LECCE - L’Osapp scrive al Presidente della Repubblica per segnalare le dure condizioni di lavoro a cui sono costretti gli agenti della polizia penitenziaria. Una lettera al Capo dello Stato Sergio Mattarella è stata inviata in questi giorni dal segretario regionale del sindacato degli agenti, Ruggero Damato, con l’elenco delle criticità che i poliziotti sono costretti ad affrontare quotidianamente.
Nel carcere di Lecce, insieme alle continue aggressioni agli agenti, finiti in passato in ospedale per varie fratture, le lamentele riguardano il sovraffollamento dei detenuti (oltre 1200 su una capienza di 800) e la carenza di organico di poliziotti, ridotti a meno della metà. Secondo un inciso della stessa segreteria, si sarebbe verificata anche una situazione limite, con un solo agente chiamato alla sorveglianza di 400 detenuti in un turno di 12 ore continue.

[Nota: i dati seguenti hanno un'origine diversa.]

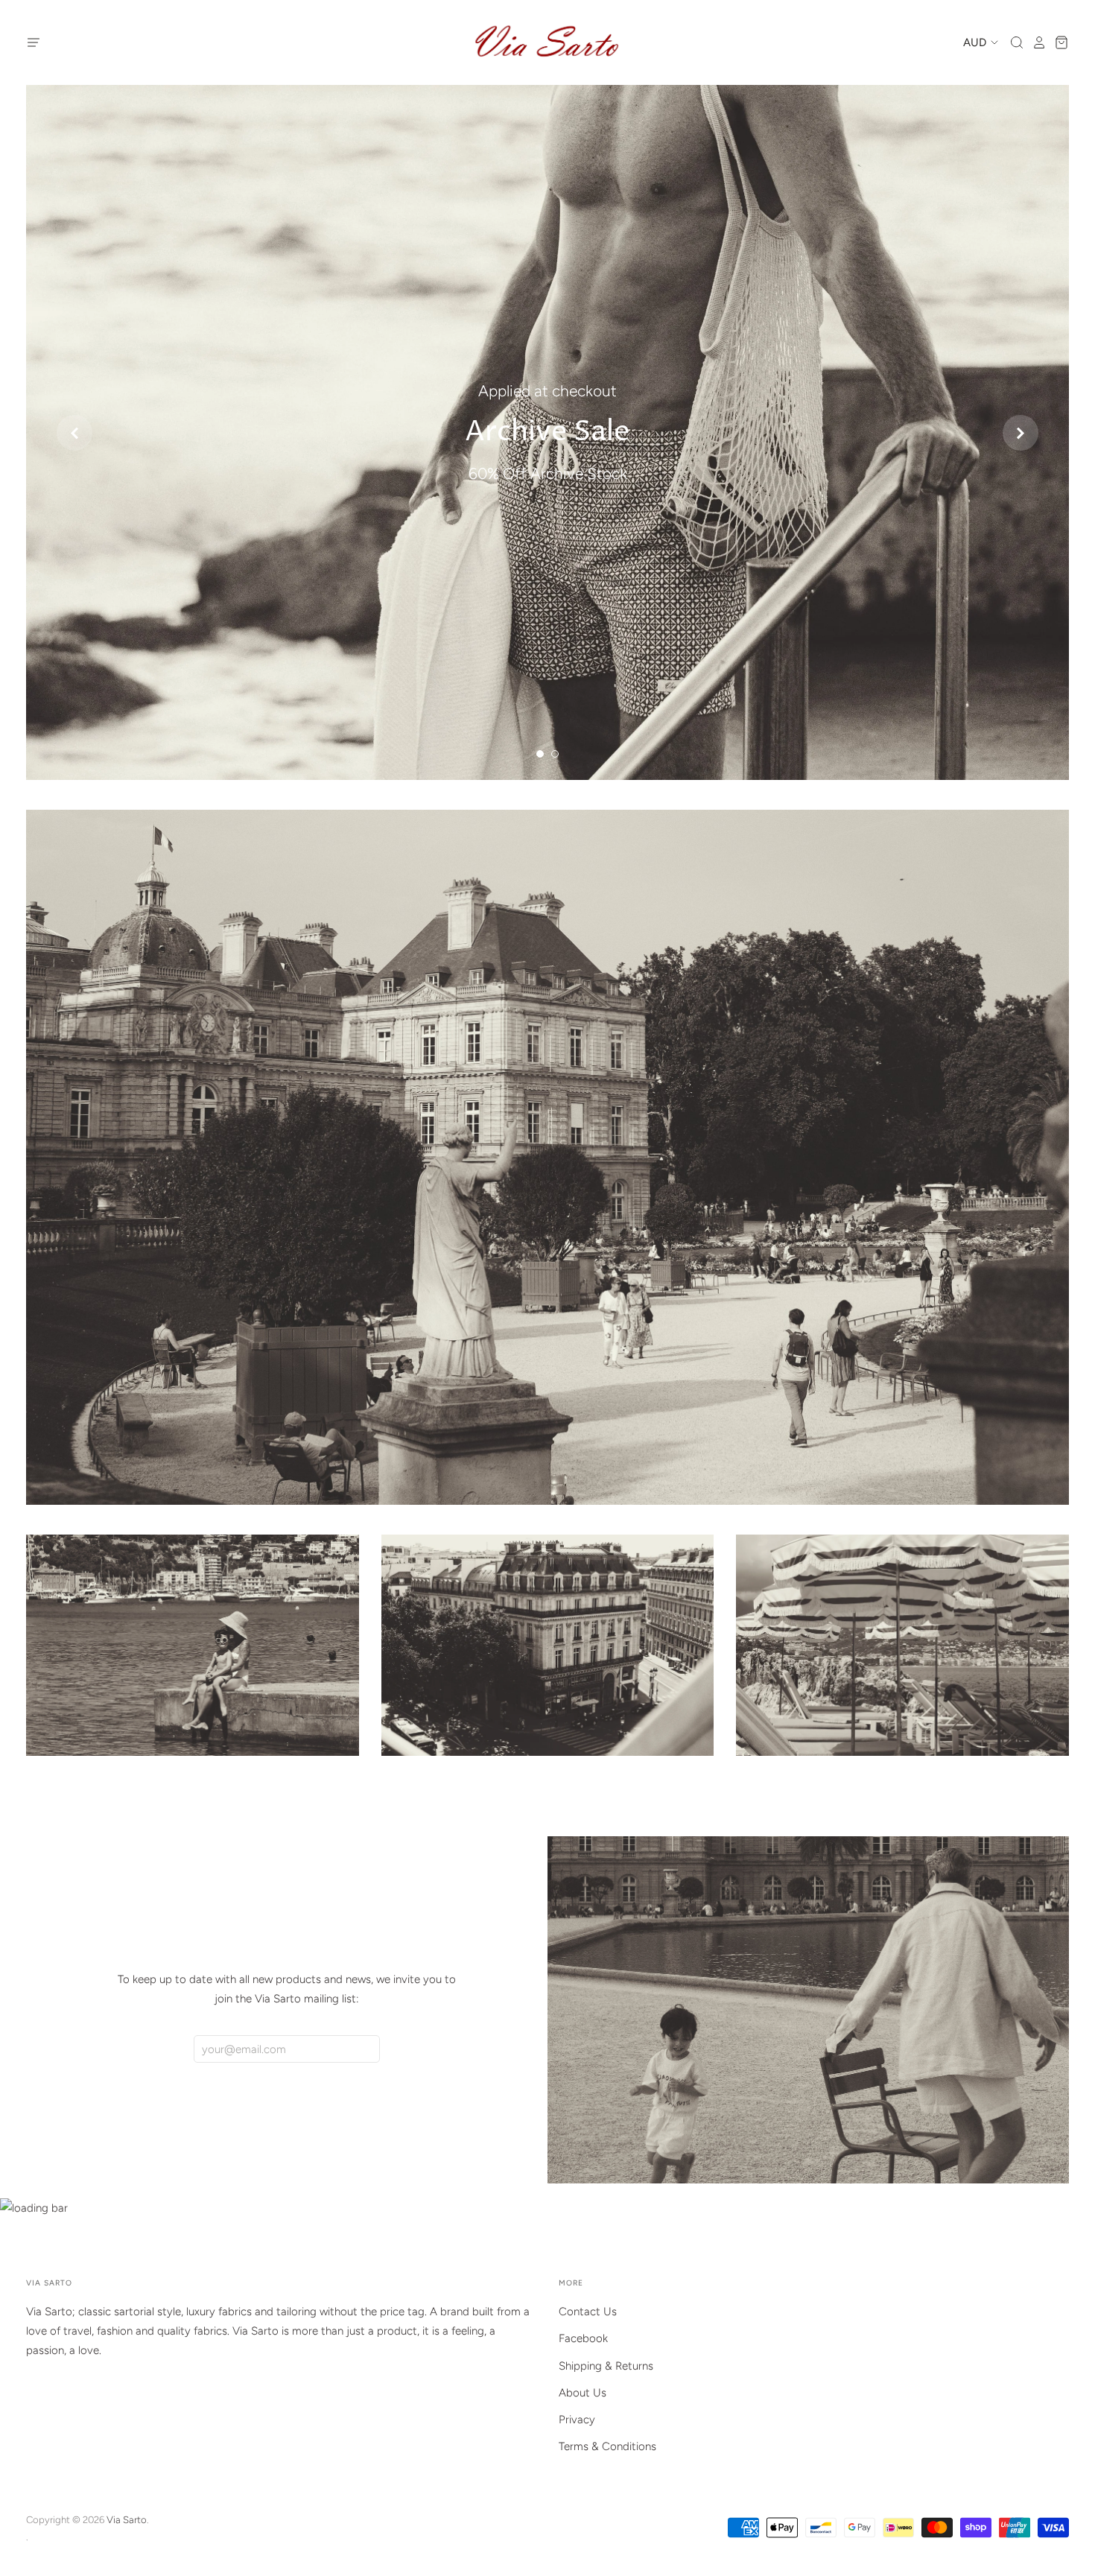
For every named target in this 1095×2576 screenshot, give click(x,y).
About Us (582, 2392)
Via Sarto (127, 2519)
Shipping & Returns (606, 2366)
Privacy (577, 2419)
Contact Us (588, 2311)
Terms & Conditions (607, 2446)
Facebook (583, 2338)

«Quello che sta accadendo da circa dieci anni a questa parte - ha scritto Damato - non è più concepibile in un Paese che si definisce civile, quello che accade sovente nei penitenziari pugliesi rimane nella totale indifferenza dei vertici dell’Amministrazione penitenziaria e della politica. Per quanto tempo ancora dobbiamo gridare? Per quanto tempo ancora dobbiamo rivendicare i nostri diritti? Chi ridarà mai dignità al Corpo della polizia penitenziaria fatto da donne e uomini che vengono osannati solo nelle solite occasioni di circostanza?».
Damato nella lunga missiva ricorda alcuni episodi che hanno visto gli agenti a un passo dal soccombere davanti alle rivolte dei detenuti. «Venne scongiurato il peggio solo grazie all’intervento di quei pochi uomini in servizio (con un numero irrisorio di colleghi, compresa la sorveglianza generale), costretti a doppi turni, a servizi massacranti senza usufruire per diverse settimane del riposo settimanale e del congedo estivo, sfregiati nel corpo e nell’anima».
Da qui l’appello al Presidente. «Vogliamo sapere tramite la vostra figura autorevole di Capo del Consiglio superiore della magistratura e delle forze armate e di polizia - chiede Damato - chi si prende cura di noi rinchiusi in quattro mura in virtù di un giuramento? Chi si sarebbe preso cura dei nostri familiari se non avessimo più retto? Se fossimo state vittime del dovere? Signor Presidente - si legge nella parte finale della lettera - Le chiedo, anzi La supplico, ci aiuti perché non siamo più in grado di sopportare questo peso della gestione delle carceri pugliesi in queste condizioni. I colleghi pur di andare via in quiescenza, sono disposti a farlo perdendo una buona fetta della pensione non raggiungendo oltre il limite contributivo anche quello anagrafico, avendo profonde ferite insanabili nell’anima e nel corpo, in quanto considerati “manovalanza a basso costo”».